Quantitative PCR Analysis
VSMCs were seeded onto six-well plates and grown until 80–85% confluent. Paeoniflorin and PA were added or were not added, and incubation was continued for an additional 24 h. The cells were washed twice with ice-cold PBS; then, 1 mL of the TRIzol (Molecular Research Center, USA) reagent was added to each well and processed as directed by the manufacturer, and the cell lysates were collected. The purity of total RNA was determined using the 260/280 nm ratio, and then, cDNA was synthesized using the first strand cDNA synthesis kit (Takara, China). The Primer Premier software (PREMIER Biosoft International, USA) was used to design specific primers for TNF-α, IL-1β, IL-6 and GAPDH based on known sequences (Table 1). The expression levels of each target gene were normalized to corresponding GAPDH threshold cycle (CT) values using the 2−△△CT comparative method.
Western Blot Analysis
The total protein of aortic tissues and VSMCs was extracted according to the manufacturer’s recommended protocol (Vazyme, Nanjing, China). Protein concentrations were determined using the BCA Protein Assay Kit (Vazyme, Nanjing, China). Samples with equal amounts of protein (50 μg) were fractionated on 10% SDS polyacrylamide gels, transferred to polyvinylidene difluoride membranes and blocked in 5% skim milk in TBST for 1.5 h at 25 ± 1 °C. Proteins were hybridized with a primary antibody (1:1000 dilution) at 4 °C overnight. Then, the membrane was incubated with secondary antibodies conjugated with horseradish peroxidase (1:4000 dilution) for 1 h at room temperature. The optical density values of immunoblot signals were visualized using the ECL Plus Western Blotting Detection System (ImageQuant LAS 4000mini, USA). Data were normalized against those of the corresponding β-actin values.
Statistical Analysis
All experiments repeated for a minimum of three times, and results were analysed using GraphPad Prism 5 (GraphPad InStat Software). The differences between groups were analysed by one-way ANOVA. A p value of < 0.05 was considered to be statistically significant.
RESULTS
Paeoniflorin Treatment Decreased the Weight of Rats with Atherosclerosis
With high-fat intake, rapid weight gain is one of the risk factors for atherosclerosis. Our model rats showed a rapid increase in body weight. To examine the effects of paeoniflorin on the body weight of rats, the animals were weighed. As shown in Fig. 2, compared with the control group, the weight of rats was obviously increased in the atherosclerotic group. In the simvastatin or paeoniflorin treatment groups (10 or 20 mg/kg/day), a normal weight gain speed was maintained (Fig. 2).

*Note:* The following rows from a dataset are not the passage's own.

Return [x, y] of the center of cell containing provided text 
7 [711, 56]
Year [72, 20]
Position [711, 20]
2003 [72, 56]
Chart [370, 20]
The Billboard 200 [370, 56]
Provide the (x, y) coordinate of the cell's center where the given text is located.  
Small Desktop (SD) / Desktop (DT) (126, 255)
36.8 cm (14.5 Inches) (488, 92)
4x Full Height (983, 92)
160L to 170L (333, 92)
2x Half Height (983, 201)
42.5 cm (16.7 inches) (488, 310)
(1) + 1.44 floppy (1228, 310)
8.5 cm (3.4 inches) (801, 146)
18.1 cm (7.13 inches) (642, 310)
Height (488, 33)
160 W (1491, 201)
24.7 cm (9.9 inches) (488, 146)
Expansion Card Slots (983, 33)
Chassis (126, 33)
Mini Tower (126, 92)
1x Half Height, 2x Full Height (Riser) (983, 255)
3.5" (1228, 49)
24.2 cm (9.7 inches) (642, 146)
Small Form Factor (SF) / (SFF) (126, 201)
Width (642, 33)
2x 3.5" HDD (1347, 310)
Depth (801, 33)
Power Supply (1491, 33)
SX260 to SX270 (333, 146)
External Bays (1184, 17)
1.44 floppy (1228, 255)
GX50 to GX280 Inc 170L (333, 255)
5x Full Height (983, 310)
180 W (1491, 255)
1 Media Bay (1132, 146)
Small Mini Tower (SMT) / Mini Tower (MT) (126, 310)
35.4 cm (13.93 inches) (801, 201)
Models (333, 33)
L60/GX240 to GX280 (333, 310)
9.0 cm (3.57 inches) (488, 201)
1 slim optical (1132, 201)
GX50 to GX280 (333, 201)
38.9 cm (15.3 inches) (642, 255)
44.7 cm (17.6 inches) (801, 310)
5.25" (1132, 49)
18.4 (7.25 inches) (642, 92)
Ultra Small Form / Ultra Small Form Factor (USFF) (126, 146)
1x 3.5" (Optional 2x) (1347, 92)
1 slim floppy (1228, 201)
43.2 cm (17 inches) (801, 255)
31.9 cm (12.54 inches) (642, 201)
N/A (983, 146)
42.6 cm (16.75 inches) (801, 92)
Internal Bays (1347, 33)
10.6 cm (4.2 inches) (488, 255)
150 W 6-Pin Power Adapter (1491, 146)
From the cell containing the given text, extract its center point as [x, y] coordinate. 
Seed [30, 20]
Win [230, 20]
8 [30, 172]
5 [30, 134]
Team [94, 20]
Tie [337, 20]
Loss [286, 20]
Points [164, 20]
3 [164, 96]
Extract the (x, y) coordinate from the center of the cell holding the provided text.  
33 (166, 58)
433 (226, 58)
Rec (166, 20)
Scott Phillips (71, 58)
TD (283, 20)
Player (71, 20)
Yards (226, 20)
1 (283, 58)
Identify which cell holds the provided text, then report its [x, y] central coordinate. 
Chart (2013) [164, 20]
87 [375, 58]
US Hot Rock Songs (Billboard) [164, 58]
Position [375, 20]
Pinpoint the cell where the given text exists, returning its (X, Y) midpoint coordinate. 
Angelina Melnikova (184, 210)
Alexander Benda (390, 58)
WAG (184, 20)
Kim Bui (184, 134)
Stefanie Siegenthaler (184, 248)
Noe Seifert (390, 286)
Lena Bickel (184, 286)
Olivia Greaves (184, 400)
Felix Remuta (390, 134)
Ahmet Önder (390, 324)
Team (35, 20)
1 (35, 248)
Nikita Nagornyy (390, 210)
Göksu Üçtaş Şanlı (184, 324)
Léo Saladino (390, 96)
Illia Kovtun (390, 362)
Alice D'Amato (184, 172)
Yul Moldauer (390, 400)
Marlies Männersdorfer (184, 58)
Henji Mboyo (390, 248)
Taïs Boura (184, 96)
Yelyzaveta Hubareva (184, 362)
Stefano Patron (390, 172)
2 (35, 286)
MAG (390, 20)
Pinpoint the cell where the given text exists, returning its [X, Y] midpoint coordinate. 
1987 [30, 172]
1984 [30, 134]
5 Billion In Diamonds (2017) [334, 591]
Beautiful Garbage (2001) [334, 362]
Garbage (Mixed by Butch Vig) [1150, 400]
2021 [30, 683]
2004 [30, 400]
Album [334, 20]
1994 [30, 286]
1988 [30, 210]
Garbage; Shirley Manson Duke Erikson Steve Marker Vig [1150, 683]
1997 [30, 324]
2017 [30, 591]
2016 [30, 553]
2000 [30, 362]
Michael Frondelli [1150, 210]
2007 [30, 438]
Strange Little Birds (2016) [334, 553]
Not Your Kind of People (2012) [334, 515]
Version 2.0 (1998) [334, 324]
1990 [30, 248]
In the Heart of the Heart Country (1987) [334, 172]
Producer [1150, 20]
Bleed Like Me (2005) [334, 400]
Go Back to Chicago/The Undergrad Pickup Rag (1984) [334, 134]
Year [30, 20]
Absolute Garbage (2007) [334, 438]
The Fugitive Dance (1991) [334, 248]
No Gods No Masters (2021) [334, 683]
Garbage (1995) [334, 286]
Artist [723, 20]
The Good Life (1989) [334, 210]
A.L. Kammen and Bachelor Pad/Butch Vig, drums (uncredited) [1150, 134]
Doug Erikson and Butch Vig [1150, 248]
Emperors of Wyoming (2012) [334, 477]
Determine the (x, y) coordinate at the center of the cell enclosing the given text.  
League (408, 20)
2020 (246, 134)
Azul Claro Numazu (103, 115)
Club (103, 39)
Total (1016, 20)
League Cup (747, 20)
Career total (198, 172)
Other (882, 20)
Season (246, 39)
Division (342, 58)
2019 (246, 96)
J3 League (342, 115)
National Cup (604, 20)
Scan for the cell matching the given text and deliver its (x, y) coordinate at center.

The effects of paeoniflorin on the body weight of rats. CG is the control group, AG is the atherosclerotic group, SG is the simvastatin group, and the L and H are the 10 and 20 mg/kg paeoniflorin groups, respectively. The values were obtained from three independent experiments and are represented as the mean ± S.E.M. # p < 0.05 vs. CG, and *p < 0.05 vs. AG.
Effects of Paeoniflorin on Serum TC, TG, LDL-C and HDL-C Levels
As shown in Fig. 3, the levels of TC, TG and LDL-C were dramatically increased in the atherosclerotic group compared with those in the control group. In contrast, treatment with paeoniflorin (10, 20 mg/kg/day) or simvastatin significantly decreased the serum levels of TC, TG and LDL-C. However, the levels of HDL-C in different groups were not significantly different.
The effects of paeoniflorin on levels of total cholesterol (TC), triglyceride (TG), low-density lipoprotein-cholesterol (LDL-C) and high-density lipoprotein-cholesterol (HDL-C) in serum. CG is the control group, AG is the atherosclerotic group, SG is the simvastatin group, and the L and H are the 10 and 20 mg/kg paeoniflorin groups, respectively. The values were obtained from three independent experiments and are represented as the mean ± S.E.M. # p < 0.05 vs. CG, and *p < 0.05 vs. AG.
Histological Analysis of the Aorta
Histological analysis showed that there was a clear vessel structure and that the vascular intima, media and adventitia had a clear boundary in the control group (Fig. 4a). Meanwhile, the vessels of the atherosclerotic group showed obviously thickened walls, severely damaged vascular internal elastic membranes and unclear elastic fibre layer structure (Fig. 4b). However, treatment with paeoniflorin evidently reduced the pathological conditions (shown in Fig. 4c, d) and exhibited similar results as simvastatin treatment (Fig. 4e).
The effects of paeoniflorin on morphological changes of the aorta in rats with atherosclerosis induced by vitamin D3 and high-fat emulsion (HE, ×200). a Control group; b atherosclerotic group; c, d paeoniflorin group (10 and 20 mg/kg) and e simvastatin (5 mg/kg) group.
Effects of Paeoniflorin on Cell Viability
The potential cytotoxicity of paeoniflorin on VSMCs was estimated using the MTT assay. The results showed that paeoniflorin treatment had little effect on cell viability at the concentrations used in this study (Fig. 5).
The effects of paeoniflorin on cell viability. VSMCs were cultured with different concentrations of paeoniflorin (0–100 μmol/L) for 24 h. Cell viability was determined using the MTT assay. The values were obtained from three independent experiments and are represented as the mean ± S.E.M.
Paeoniflorin Decreased the Production of Inflammatory Cytokines
The expression of inflammatory cytokines in the aorta and VSMCs was determined using qPCR (Fig. 6) and ELISA (Fig. 7). The results of both experiments showed markedly increased expression of IL-1β, IL-6 and TNF-α in the atherosclerotic group compared to the control group. However, paeoniflorin treatment decreased the levels of IL-1β, IL-6 and TNF-α.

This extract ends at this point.